Je la regarde pareillement et je sais ce qu’elle va me dire. Elle prend son temps, inspire profondément, ne me quitte pas du regard, qu’elle plonge d’abord en elle-même. Elle se concentre.
– « Je te demande pardon » me dit-elle.
Mon ventre se crispe, mon cœur se serre. Je suis émue. Elle me demande pardon. Pourquoi ? Je ne la connais pas, elle ne me connait pas non plus. Elle ne m’a pas offensée personnellement et son pardon ne m’est pas précisément destiné. Si ? Je ne réponds rien.
Pourtant, je comprends ce pardon qui pénètre les méandres de mon cœur encore en souffrance. J’ai besoin de ce pardon, qui me réhabilite dans mon humanité. Je sens la nécessité de recouvrer cette part en moi qui a été dénaturée, mortifiée. Sa demande de pardon me comble et me restaure.
Son regard toujours plongé dans le mien, l’émotion m’envahit. Et je ressens gratitude pour cette parole bienfaisante.
Puis une cloche tinte délicatement
C’est le signal. Elle se déplace vers sa gauche tandis que je reste sur place et attends mon prochain vis-à-vis. Une autre personne se campe devant moi et me regarde avec intensité. C’est un homme.
Nous prenons le temps d’installer notre regard l’un dans l’autre, l’un sur l’autre. Sans ambiguïté, sans urgence. Nous nous regardons et nous nous voyons. Son regard est dégagé et prend le temps de faire ma connaissance. Puis sa voix exprime : « je te demande pardon ».
Et là, l’émotion me submerge. Soutenue par l’accueil de son regard qui m’agrippe l’âme, je vois des ombres du passé ressurgir. Sait-il combien je souffre encore ? Je suis moi-même surprise de le découvrir à cet instant. Je croyais avoir nettoyé mes blessures et être en paix avec ces êtres dysfonctionnels. Pourtant leurs spectres affleurent ma conscience. Mes yeux sont noyés de larmes. Je ressens une profonde gratitude pour cet homme qui prend en considération mon être et ma peine. Mon corps vibre un « merci » silencieux et puissant.
La cloche tinte à nouveau, cet homme libère l’espace et une autre personne vient occuper la place vacante. Je baisse quelque peu la tête pour regarder la personne qui se présente à moi. C’est une petite femme âgée, les yeux pâles et voilés. Elle soutient mon regard et je respire à son rythme pour accueillir sa demande de pardon.

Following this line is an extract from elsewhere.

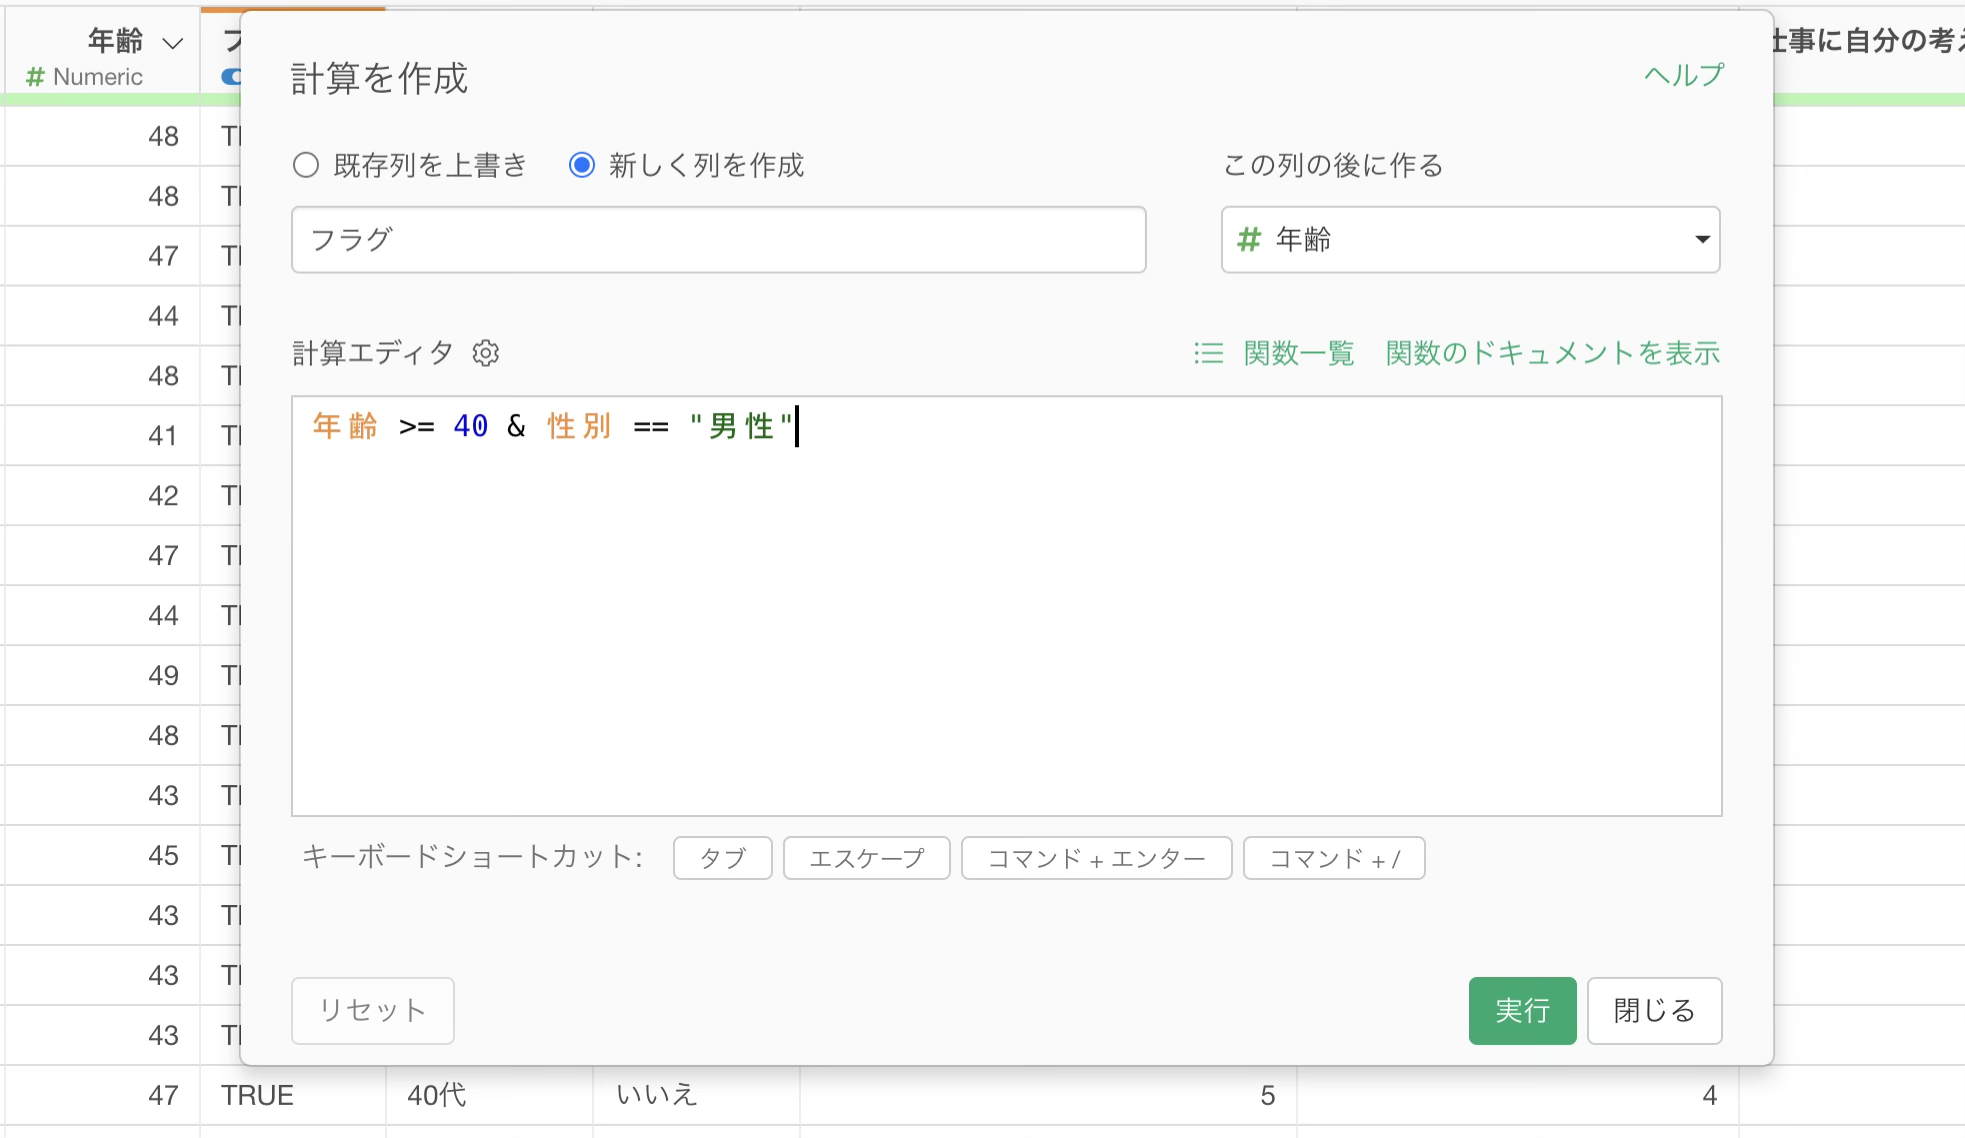Click dropdown arrow of この列の後に作る

click(1701, 240)
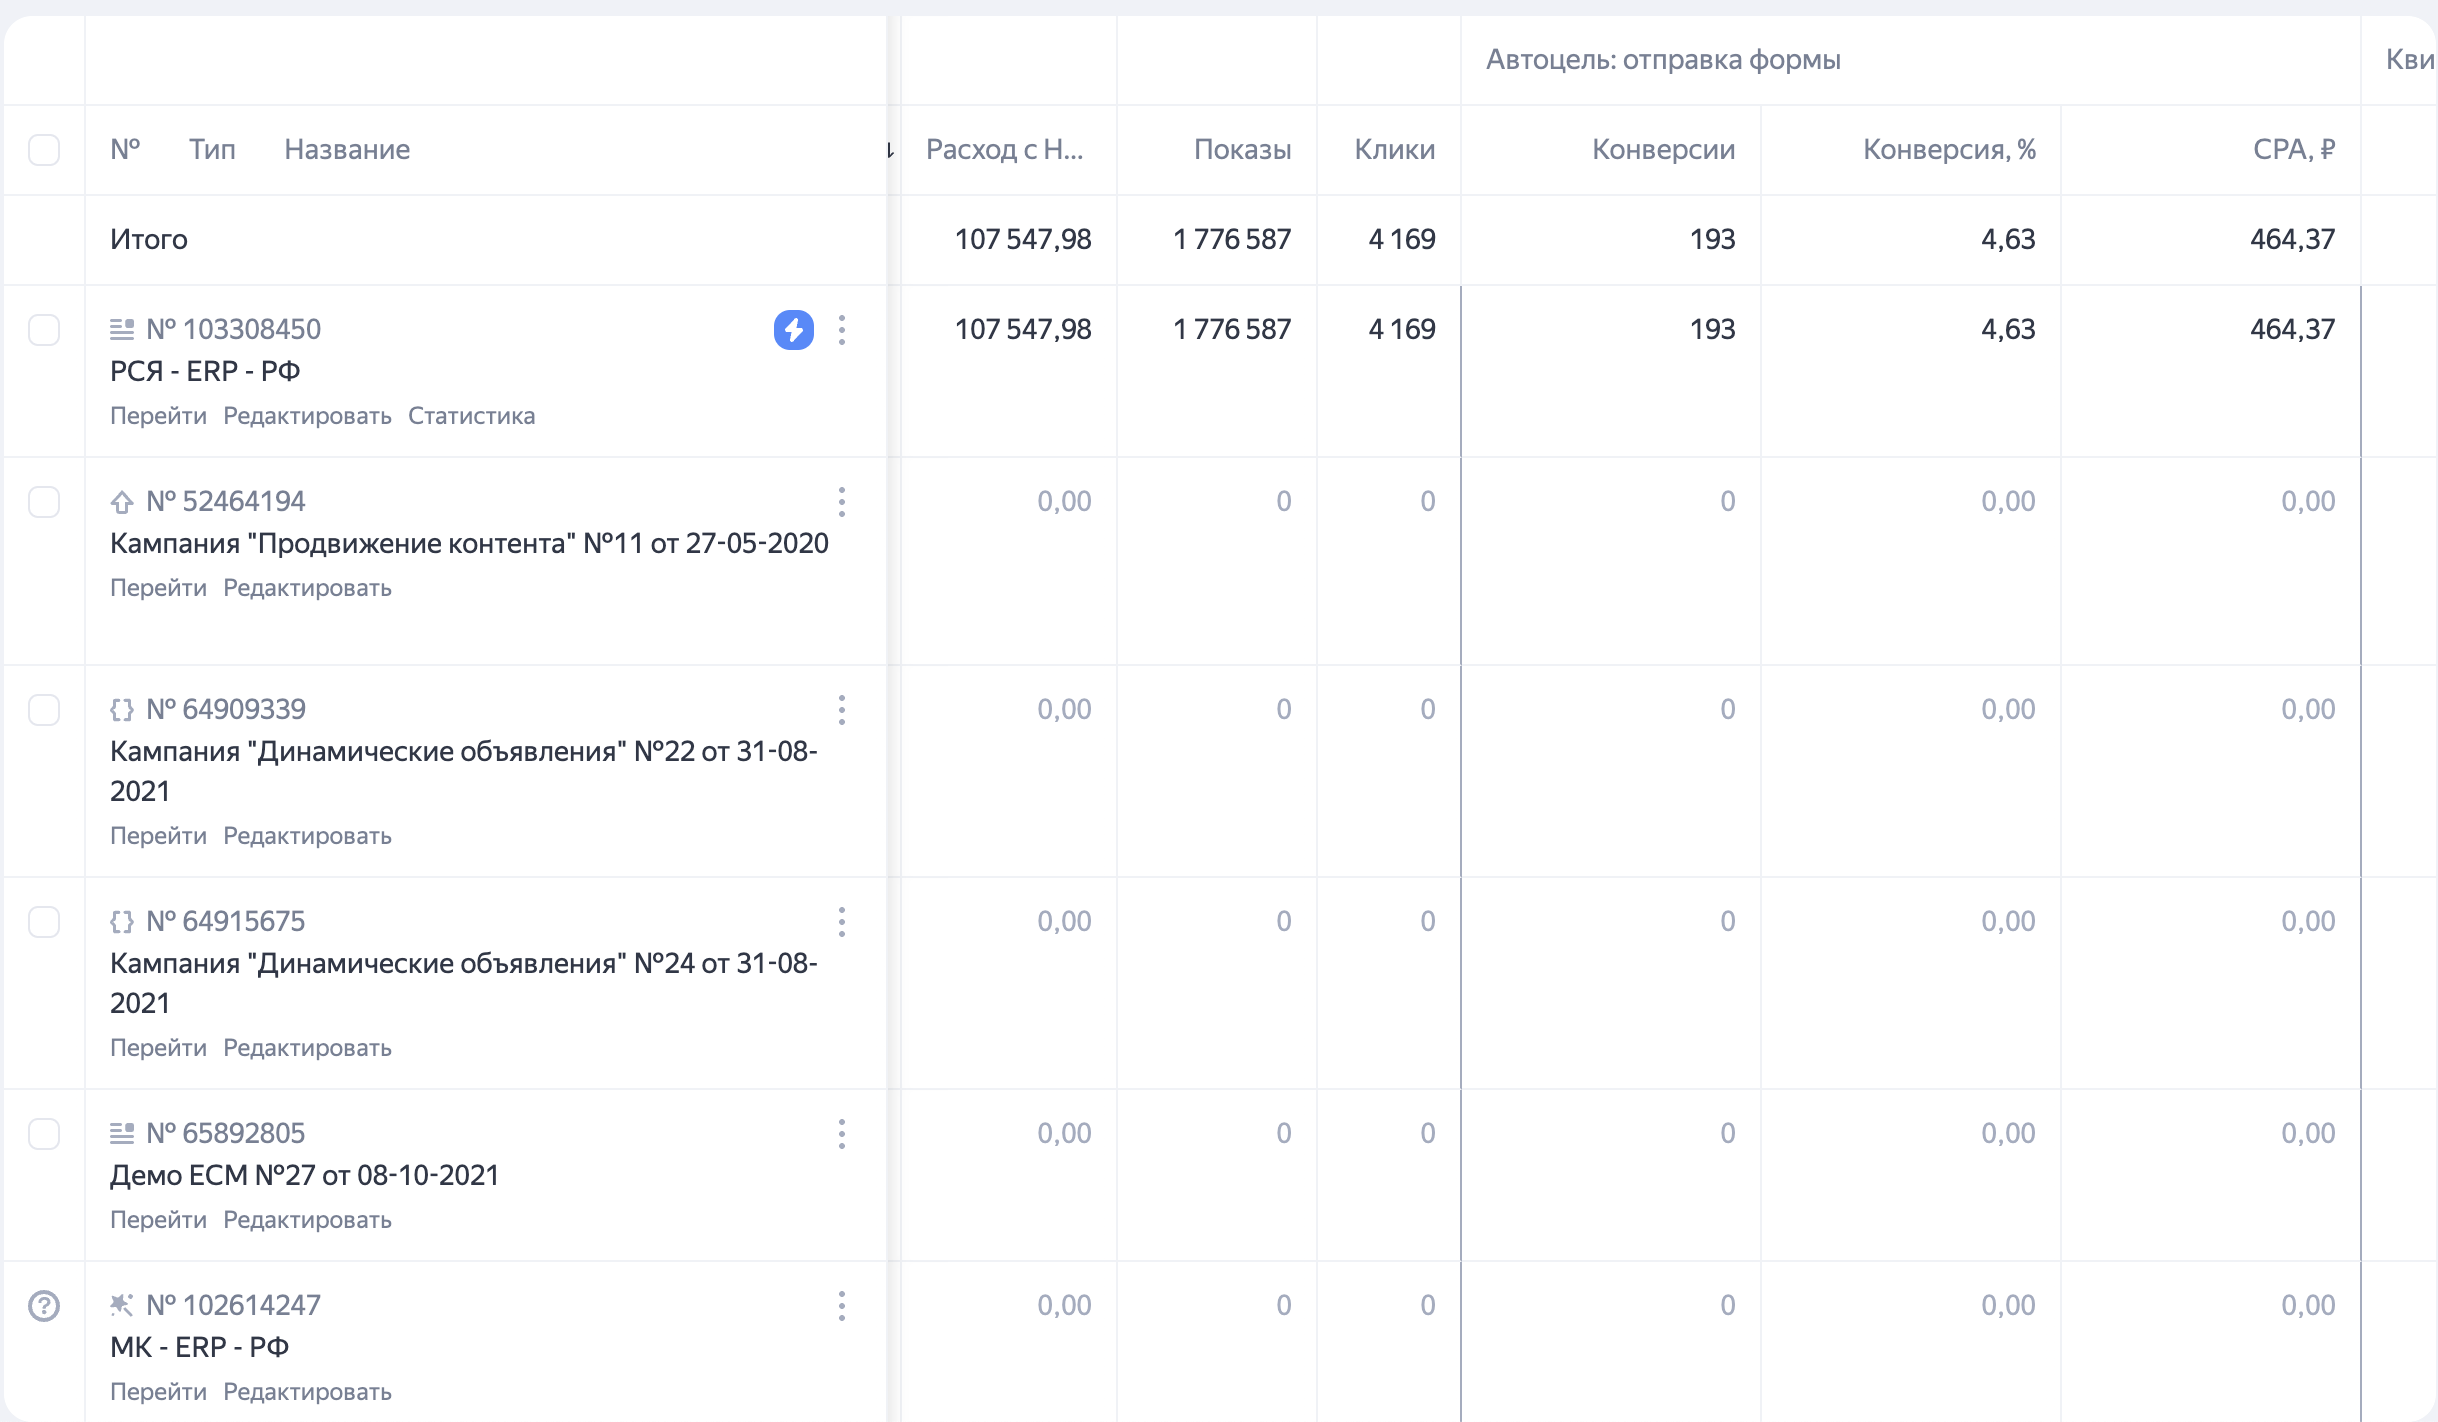2438x1422 pixels.
Task: Click the question mark icon beside МК - ERP - РФ
Action: pos(44,1306)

Et c’est moi qui ai envie de lui demander pardon. Je perçois ses chagrins accumulés dans sa chair. Je vibre à son corps brinquebalant et souffreteux, et j’ai envie de la soulager de sa peine. Mais ce n’est pas encore mon tour. Elle hoquète un pardon et je fonds en larmes. Nous nous soutenons du regard et j’ai envie de la prendre dans mes bras. Je me contente de lui tendre les mains, paumes ouvertes. Elle s’y cramponne comme à une bouée de sauvetage. Nous restons un moment ainsi à exprimer muettement notre gratitude l’une envers l’autre. Qui donne ? Qui reçoit ?
Jusqu’à ce que la cloche tinte. Puis nous bougeons.
C’est à mon tour de me déplacer sur ma gauche et de changer de partenaire
Ce sera à mon tour de m’exprimer ouvertement et d’être accueillie. Ou pas.
Je me trouve face à une grande dame brune aux yeux noirs, sûrs d’eux. Je les sens fort et ai envie de m’adosser à leur énergie. Je sens cette femme capable de me soutenir dans ma force comme dans ma fragilité, alors je la regarde avec pénétration. Elle semble ne rien vouloir exprimer et se tient à distance de ses émotions, ou des miennes. Or, je veux adresser ma demande de pardon à son âme blessée – forcément, comme toutes les âmes – que, pour l’heure elle me dérobe. Alors j’attends, le regard bienveillant plongé dans le sien. Elle semble comprendre ma disponibilité et accepte de venir habiter son regard. Suis-je digne de sa confiance ? Suis-je une personne sincère ? Elle me reconnaît telle. Je peux enfin lui adresser ces mots puissants : « je te demande pardon ».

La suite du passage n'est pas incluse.